THE TASK:
Please reproduce the material below without changes, from the line with "At what coordinates should I click to accomplish: Click the" to the line with "Click into the", including both of those lines.

## BEGIN

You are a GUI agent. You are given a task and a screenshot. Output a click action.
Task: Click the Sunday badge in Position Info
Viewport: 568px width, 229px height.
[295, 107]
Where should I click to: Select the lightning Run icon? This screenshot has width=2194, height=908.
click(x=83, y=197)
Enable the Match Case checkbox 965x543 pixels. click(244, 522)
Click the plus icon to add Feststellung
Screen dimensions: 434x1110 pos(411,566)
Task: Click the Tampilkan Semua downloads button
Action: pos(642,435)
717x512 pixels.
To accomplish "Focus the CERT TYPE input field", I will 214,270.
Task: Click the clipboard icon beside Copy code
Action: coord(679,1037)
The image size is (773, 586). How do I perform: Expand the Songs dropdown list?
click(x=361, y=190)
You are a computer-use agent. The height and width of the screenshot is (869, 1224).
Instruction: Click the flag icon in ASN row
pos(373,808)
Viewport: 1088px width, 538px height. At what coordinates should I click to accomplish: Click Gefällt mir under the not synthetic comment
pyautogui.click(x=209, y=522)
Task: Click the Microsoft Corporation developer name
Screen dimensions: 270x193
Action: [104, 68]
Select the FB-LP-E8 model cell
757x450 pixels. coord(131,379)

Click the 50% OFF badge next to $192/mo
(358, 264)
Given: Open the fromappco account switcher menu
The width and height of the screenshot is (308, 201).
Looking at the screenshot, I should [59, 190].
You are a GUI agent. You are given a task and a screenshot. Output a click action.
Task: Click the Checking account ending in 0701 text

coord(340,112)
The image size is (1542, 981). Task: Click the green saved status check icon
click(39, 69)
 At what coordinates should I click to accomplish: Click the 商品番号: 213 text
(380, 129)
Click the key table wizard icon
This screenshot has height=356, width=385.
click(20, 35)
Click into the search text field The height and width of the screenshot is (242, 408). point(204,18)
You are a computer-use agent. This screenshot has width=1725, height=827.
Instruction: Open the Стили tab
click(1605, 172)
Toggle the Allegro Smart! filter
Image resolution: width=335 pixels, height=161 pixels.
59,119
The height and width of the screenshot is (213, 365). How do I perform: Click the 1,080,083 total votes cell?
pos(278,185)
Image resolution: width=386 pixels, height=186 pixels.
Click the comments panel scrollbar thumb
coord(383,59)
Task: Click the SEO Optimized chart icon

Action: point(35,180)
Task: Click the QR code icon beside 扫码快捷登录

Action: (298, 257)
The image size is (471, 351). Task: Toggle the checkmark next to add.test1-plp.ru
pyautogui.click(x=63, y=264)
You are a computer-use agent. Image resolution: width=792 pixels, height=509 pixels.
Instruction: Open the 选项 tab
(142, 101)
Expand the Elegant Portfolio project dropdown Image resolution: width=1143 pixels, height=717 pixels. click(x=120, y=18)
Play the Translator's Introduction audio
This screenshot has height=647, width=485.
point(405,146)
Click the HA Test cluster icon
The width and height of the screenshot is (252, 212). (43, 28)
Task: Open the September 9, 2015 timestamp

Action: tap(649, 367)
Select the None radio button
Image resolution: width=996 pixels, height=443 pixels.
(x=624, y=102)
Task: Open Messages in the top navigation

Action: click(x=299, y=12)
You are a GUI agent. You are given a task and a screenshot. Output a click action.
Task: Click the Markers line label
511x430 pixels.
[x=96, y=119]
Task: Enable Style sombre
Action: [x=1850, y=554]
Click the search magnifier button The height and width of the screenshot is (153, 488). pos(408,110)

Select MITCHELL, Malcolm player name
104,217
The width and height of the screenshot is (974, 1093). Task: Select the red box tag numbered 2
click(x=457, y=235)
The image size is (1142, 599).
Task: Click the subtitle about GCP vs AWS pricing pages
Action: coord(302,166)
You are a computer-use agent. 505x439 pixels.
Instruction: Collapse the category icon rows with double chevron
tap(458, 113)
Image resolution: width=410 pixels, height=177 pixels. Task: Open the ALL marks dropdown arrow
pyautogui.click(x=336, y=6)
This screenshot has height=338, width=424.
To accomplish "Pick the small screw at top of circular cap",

## END

FINISHED TASK:
 At what coordinates should I click to accomplish: Click the 商品番号: 213 text
(380, 129)
Click the key table wizard icon
This screenshot has height=356, width=385.
click(20, 35)
Click into the search text field The height and width of the screenshot is (242, 408). point(204,18)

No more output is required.